Document segment:
<<<<
SARS‐CoV‐2 humoral responses following booster BNT162b2 vaccination in patients with B‐cell malignancies

Patients with B‐cell malignancies have suboptimal immune responses to SARS‐CoV‐2 vaccination and are a high‐risk population for severe COVID19 disease. We evaluated the effect of a third booster BNT162b2 vaccine on the kinetics of anti‐ SARS‐CoV‐2 neutralizing antibody (NAbs) titers in patients with B‐cell malignancies. Patients with NHL ( n  = 54) Waldenström's macroglobulinemia ( n  = 90) and chronic lymphocytic leukemia ( n  = 49) enrolled in the ongoing NCT04743388 study and compared against matched healthy controls. All patient groups had significantly lower NAbs compared to controls at all time points. 1 month post the third dose (M1P3D) NAbs increased significantly compared to previous time points (median NAbs 77.9%, p  < .05 for all comparisons) in all patients. NAbs ≥ 50% were seen in 59.1% of patients, 34.5% of patients with suboptimal responses post‐second dose, elicited a protective NAb titer ≥50%. Active treatment, rituximab, and BTKi treatment were the most important prognostic factors for a poor NAb response at 1MP3D; only 25.8% of patients on active treatment had NAbs ≥ 50%. No significant between‐group differences were observed. Patients with B‐cell malignancies have inferior humoral responses against SARS‐CoV‐2 and booster dose enhances the NAb response in a proportion of these patients.
>>>>
Dataset extract:
<<<<
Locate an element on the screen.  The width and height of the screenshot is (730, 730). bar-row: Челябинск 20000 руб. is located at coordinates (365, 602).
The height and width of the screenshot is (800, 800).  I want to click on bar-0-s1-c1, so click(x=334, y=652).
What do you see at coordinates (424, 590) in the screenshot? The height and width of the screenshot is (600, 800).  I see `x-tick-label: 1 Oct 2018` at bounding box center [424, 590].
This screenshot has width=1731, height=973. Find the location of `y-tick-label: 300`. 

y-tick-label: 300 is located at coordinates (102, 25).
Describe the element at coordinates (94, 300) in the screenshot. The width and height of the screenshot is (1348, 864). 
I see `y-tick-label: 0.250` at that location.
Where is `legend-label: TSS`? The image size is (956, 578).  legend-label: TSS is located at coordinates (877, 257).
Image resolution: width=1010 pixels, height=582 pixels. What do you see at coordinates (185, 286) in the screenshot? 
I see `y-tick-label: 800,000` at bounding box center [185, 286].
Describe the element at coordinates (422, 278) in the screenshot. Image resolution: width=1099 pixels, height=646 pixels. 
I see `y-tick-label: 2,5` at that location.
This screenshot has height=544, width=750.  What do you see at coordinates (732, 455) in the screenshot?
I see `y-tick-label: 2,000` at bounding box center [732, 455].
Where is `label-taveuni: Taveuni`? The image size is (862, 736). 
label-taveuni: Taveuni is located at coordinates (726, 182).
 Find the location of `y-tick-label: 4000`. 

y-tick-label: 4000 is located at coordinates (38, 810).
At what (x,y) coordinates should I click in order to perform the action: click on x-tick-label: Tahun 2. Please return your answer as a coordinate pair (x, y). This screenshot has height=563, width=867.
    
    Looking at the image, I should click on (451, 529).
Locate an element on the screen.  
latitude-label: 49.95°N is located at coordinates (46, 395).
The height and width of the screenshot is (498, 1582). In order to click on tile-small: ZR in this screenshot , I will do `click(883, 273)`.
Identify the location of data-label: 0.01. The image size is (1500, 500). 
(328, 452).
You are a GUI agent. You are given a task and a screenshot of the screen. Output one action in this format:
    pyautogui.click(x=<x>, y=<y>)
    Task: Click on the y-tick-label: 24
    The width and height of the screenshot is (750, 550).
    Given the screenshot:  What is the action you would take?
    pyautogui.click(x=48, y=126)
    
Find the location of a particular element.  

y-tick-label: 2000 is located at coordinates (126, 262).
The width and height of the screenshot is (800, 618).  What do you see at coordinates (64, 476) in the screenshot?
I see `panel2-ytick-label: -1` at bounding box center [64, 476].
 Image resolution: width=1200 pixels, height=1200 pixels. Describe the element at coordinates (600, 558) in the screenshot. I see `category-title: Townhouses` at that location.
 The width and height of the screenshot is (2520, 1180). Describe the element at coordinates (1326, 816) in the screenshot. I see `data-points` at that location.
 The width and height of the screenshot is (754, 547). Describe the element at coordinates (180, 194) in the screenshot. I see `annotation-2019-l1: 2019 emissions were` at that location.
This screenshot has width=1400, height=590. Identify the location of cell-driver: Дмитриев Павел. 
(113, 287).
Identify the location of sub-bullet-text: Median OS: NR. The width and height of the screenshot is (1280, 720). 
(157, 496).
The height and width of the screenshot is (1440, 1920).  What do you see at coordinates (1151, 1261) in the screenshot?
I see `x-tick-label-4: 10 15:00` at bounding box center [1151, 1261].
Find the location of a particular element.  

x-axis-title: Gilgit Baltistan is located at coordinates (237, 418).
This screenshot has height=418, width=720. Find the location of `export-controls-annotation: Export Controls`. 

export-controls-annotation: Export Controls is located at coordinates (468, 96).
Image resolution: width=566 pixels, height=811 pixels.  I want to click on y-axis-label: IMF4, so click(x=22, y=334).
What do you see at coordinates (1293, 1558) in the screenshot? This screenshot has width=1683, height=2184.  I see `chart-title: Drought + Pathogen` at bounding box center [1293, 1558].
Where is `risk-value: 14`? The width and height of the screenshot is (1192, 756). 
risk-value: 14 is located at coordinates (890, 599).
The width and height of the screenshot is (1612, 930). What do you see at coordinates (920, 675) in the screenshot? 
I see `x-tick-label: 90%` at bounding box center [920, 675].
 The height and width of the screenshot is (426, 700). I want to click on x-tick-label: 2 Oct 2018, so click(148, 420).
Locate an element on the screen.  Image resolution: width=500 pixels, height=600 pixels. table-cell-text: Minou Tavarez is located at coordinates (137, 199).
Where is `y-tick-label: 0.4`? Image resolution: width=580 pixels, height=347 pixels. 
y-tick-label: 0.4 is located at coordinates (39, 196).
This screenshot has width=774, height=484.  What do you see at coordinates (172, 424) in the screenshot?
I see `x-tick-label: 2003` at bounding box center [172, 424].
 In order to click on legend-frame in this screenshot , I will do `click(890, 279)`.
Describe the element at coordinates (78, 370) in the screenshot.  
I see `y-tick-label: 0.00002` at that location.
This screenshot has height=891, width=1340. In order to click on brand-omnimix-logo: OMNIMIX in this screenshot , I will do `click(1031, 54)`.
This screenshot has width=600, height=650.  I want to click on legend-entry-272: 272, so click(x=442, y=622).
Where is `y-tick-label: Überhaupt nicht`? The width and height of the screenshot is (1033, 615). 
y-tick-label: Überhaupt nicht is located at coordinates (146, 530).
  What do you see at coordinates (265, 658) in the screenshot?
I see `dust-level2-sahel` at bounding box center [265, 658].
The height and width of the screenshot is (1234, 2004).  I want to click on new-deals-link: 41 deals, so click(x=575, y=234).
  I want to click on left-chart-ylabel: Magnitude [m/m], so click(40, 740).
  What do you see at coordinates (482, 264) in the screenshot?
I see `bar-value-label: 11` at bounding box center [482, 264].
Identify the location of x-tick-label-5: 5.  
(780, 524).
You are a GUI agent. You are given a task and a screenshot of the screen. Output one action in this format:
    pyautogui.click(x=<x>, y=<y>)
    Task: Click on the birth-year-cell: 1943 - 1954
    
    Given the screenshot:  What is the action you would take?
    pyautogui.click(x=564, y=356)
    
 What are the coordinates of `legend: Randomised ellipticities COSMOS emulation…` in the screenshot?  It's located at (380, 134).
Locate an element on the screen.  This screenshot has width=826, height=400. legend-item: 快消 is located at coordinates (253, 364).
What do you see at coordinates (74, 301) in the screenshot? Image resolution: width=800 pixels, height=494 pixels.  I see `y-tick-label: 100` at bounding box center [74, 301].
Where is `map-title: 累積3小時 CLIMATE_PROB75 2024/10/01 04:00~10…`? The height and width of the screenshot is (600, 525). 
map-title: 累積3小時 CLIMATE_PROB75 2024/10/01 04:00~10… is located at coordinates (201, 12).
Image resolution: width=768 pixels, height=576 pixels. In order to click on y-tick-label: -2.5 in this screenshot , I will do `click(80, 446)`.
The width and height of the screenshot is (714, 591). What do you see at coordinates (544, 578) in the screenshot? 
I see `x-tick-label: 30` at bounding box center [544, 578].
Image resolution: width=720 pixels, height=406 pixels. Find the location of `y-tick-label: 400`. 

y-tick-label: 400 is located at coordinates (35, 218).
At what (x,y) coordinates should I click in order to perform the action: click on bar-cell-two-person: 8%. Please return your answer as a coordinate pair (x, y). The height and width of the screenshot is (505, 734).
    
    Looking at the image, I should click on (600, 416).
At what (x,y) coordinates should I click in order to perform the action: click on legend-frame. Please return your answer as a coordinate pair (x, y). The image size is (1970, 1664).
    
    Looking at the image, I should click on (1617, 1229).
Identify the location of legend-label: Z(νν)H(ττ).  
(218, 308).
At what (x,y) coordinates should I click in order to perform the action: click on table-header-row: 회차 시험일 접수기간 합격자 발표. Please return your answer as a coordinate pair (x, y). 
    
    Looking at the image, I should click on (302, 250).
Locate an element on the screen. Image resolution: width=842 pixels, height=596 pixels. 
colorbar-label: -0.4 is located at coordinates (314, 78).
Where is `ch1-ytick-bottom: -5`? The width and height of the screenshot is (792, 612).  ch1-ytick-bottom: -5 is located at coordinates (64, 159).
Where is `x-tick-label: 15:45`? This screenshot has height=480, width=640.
>>>>
What you will do:
#1 Rewrite the paragraph of the booster vaccination abstract that begins "Patients with B‐cell malignancies have suboptimal immune responses" as a short bulleted list that keeps its main facts.
#2 According to the booster vaccination abstract, what share of patients on active treatment reached NAbs ≥ 50%?

Solutions for each task:
#1
- Patients with B‐cell malignancies respond poorly to SARS‐CoV‐2 vaccination and face a high risk of severe COVID19.
- The study measured how a third BNT162b2 booster changed neutralizing antibody (NAb) titers over time in these patients.
- Enrolled in the NCT04743388 study were 54 patients with NHL, 90 with Waldenström's macroglobulinemia and 49 with chronic lymphocytic leukemia, compared with matched healthy controls.
- At every time point, all patient groups had significantly lower NAbs than controls.
- One month after the third dose, NAbs rose significantly in all patients (median 77.9%, p < .05 for all comparisons).
- 59.1% of patients reached NAbs ≥ 50%, including 34.5% of those with suboptimal responses after the second dose.
- Active treatment, rituximab and BTKi treatment best predicted a poor response; only 25.8% of patients on active treatment reached NAbs ≥ 50%.
- No significant differences were found between groups.
- The booster improves the NAb response in some of these patients.

#2 25.8% of patients on active treatment reached NAbs ≥ 50%.